Le calendrier électoral explique le réchauffement Iran/Etats Unis 

Ô surprise, l’Iran se montre d’humeur accommodante et mène simultanément des pourparlers avec l’Union européenne et les États-Unis.

La semaine dernière, le principal négociateur nucléaire iranien, Ali Bagheri-Kani, a rencontré à Doha (Qatar) le médiateur de l’Union européenne Enrique Mora afin de relancer l’accord nucléaire de 2015. L’UE, contrairement aux États-Unis, est toujours partie prenante de cet accord.

Parallèlement, les États-Unis ont discrètement repris langue avec l’Iran dans le but d’aboutir à un « accord informel » sur le programme nucléaire de Téhéran. Les États-Unis et l’Iran ont nié qu’un accord intérimaire ait été conclu.

On se parle…

Les discussions entre belligérants (Iran-Etats Unis) s’expliquent par les calendriers électoraux. L’Iran a beau être entré en fraude dans le club des puissances nucléaires, représenter une menace dans la guerre en Ukraine, et avancer un programme de missiles , les Etats Unis multiplient les ouvertures à son égard.

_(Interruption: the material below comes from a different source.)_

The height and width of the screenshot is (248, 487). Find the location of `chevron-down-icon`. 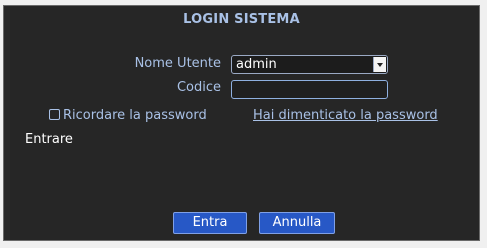

chevron-down-icon is located at coordinates (380, 64).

A moins d’un an des élections présidentielles, Joe Biden veut obtenir un accord informel sur le nucléaire iranien et la libération de plusieurs Américains détenus en otages en Iran. S’il obtenait ce qu’il voulait, il aurait, croit-il, un avantage électoral sur son rival Donald Trump.

De son côté, la République islamique fait aussi face à des « élections » législatives en 2024. Rien de démocratique dans ce scrutin, mais l’occasion pour le pouvoir d’afficher ses priorités. Les mollahs sont conscients aujourd’hui d’avoir perdu prise sur l’immense majorité de la population. Et à l’occasion de ces élections, ils aimeraient annoncer des mesures pour alléger les difficultés économiques des Iraniens.

Un geste en direction de Joe Biden permettrait peut-être au régime de récupérer tout ou partie des dizaines de milliards de dollars iraniens que les sanctions ont gelé dans les banques occidentales.  

Bref, pour des raisons intérieures électoralistes, diplomates américains et iraniens multiplient les sourires. Ils font de la communication.

Des gestes déja !

Le guide suprême de la République islamique, Ali Khamenei, a déclaré qu’il n’y avait « rien de mal » à parvenir à un accord nucléaire avec l’Occident à condition que l’infrastructure nucléaire de son pays reste « intacte ».

Pour remercier les Iraniens de ces bonnes paroles qui ne les engagent à rien, les États-Unis ont accepté que les banques irakiennes remboursent 2,7 milliards de dollars de dette aux banques iraniennes.

Des réunions entre l’Iran et les États occidentaux ont eu lieu récemment. L’Iran a rencontré des responsables européens aux Émirats arabes unis et au Qatar, et des responsables américains à Oman. Les quelques États arabes qui avaient approuvé la politique dure de Donald Trump envers l’Iran, en 2018, adoptent désormais un ton plus conciliant. Mieux, certains facilitent le dialogue entre l’Orient et l’Occident.

La conséquence majeure de ces alignements en série est d’isoler Israël qui demeure le seul État à s’opposer bruyamment à la reprise des pourparlers.  « Notre position est claire : Israël ne sera lié par aucun accord avec l’Iran et continuera à se défendre », a déclaré ce mois-ci le Premier ministre israélien Benjamin Netanyahu.

Un jeu de rôles

L’Iran a clairement indiqué qu’elle ne conclurait aucun accord qui remplacerait le JCPOA de 2015. Les Américains ont compris le message mais semblent prêts à payer les Iraniens pour obtenir un accord de façade qui ne règle rien sur le fond mais autorise le déploiement de trompettes diplomatiques le temps d’une élection.

La Corée du Sud qui ne refuse rien aux Etats Unis semble ainsi prête à débloquer 7 milliards de dollars qu’elle devait à l’Iran pour ses importations de pétrole. Cet argent avait été bloqué par les sanctions américaines et plusieurs articles récemment parus laissent entendre que ces fonds pourraient atterrir dans les coffres de la banque centrale d’Iran.Bref, la diplomatie ne sert plus qu’à  amuser les peuples américain et iranien pour les inciter à bien voter, c’est-à-dire à voter pour le président sortant.

Que la plus grande démocratie du monde entreprenne d’aider un régime voyou à conserver le pouvoir n’est pas le moindre des paradoxes.